Вид народных несчастий оскорбляет их чувствительность, и они спешат отвернуться от этого зрелища… чтобы не портить себе аппетита.
Княжна Анна Львовна, «хотя… и стремилась душой к гонимым и непризнанным, но ей было желательно, чтобы они были одеты прилично, имели белые перчатки и носили лакированные сапоги».
«… Я не люблю живого материала, не люблю этих вздохов, этих стонов: они стесняют у меня свободу мысли», — жалуется озлобленно-ретивый чиновник Филоверитов.
Когда они намереваются благодетельствовать народу, то из этого выходит если не новая для него повинность в их же собственную пользу, то какая-нибудь никчемная, стеснительная для «простолюдинов» затея.
Убеждение, что народ — не больше, чем глина, которую можно как угодно мять, обладает ядовитой способностью овладевать даже умами тех, кто испытывает его последствия на собственной спине.
В очерке «Дорога (Вместо эпилога)» рассказчик стал свидетелем грубой выходки своего ямщика против крестьян, едущих с обозом.
«— Почему же он обругал их? — спрашиваю я себя: — может быть, думает, что вот он в ямщики от начальства пожалован, так уж, стало быть, в некотором смысле чиновник, а если чиновник, то высший организм, а если высший организм, то имеет полное право отводить рукою все, что ему попадается на дороге: «ступай, дескать, mon cher, ты в канаву; ты разве не видишь, mon cher, что тут в некотором смысле элефант [6] едет…» Но скажите, однако ж, на милость, отчего мужик, простейший мужик, так легко претворяется в чиновника?»
6
Слон (франц.).
На последних страницах «Дороги» перед рассказчиком во сне проходит вереница героев книги, которые озабочены и встревожены тем, что «прошлые времена» хоронят.
Но, пожалуй, еще более точно определил сущность переживаемого времени купец Ижбурдин:
«Старые порядки к концу доходят, а новых еще мы не доспелись».
«Болезненная, праздная ирония», которая по-прежнему звучит в голосе Буеракина, когда он объявляет о похоронах «прошлых времен», может быть истолкована по-разному: может быть, от привычки иронизировать над своими неприглядными знакомыми трудно отстать, даже когда нависшая над ними угроза живо касается и самого Буеракина; а может быть, не очень верит он в действительность этих похорон, предпринятых лишь для вида, с целью поправить буеракинские обстоятельства.
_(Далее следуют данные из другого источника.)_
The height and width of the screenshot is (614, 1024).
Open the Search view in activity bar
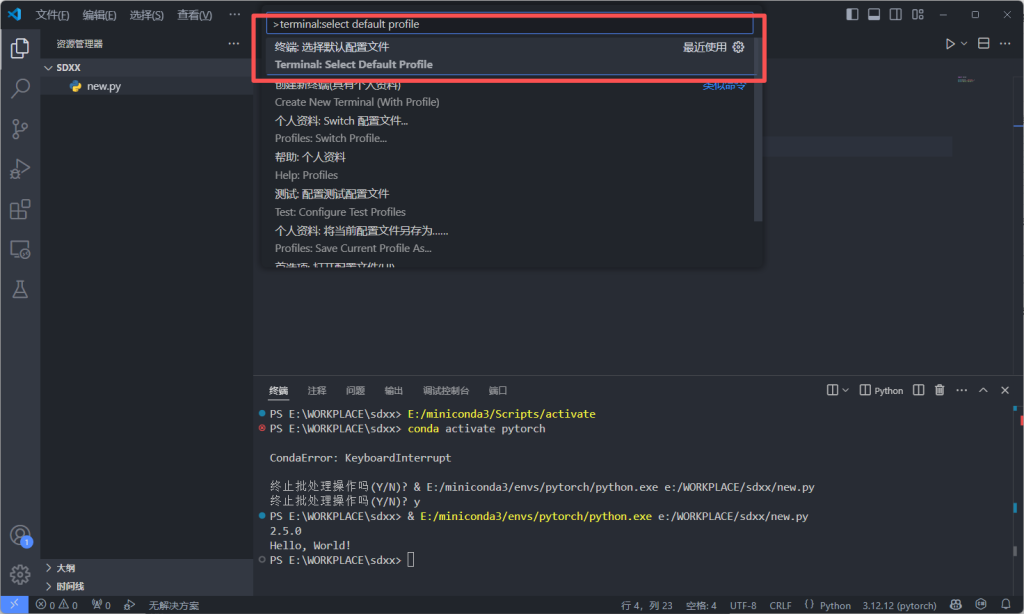click(x=20, y=89)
Ведь сами герои хоть и постарели, но живехоньки. И по-прежнему в отдалении «позади всех бредет в одиночестве бедная Аринушка, безустанно помахивая клюкою…»
Аринушке посвящен целый очерк; певучий стилизованный сказ, в котором звучит великая мечта ее дойти до Иерусалима, потом сменяется бесхитростным мужицким повествованием о мытарствах и побоях, выпавших ей на долю.
«Бедная Аринушка! Отдохнули ли твои ноженьки? Дошла ли ты до Иерусалима горнего…» — мысленно обращается автор к страннице, которая словно воплощает в себе народную надежду, поиски справедливости. И встающее перед читателем воспоминание о том, что наяву Аринушка так и умерла, не дойдя до цели, вносит в финал книги скорбную ноту.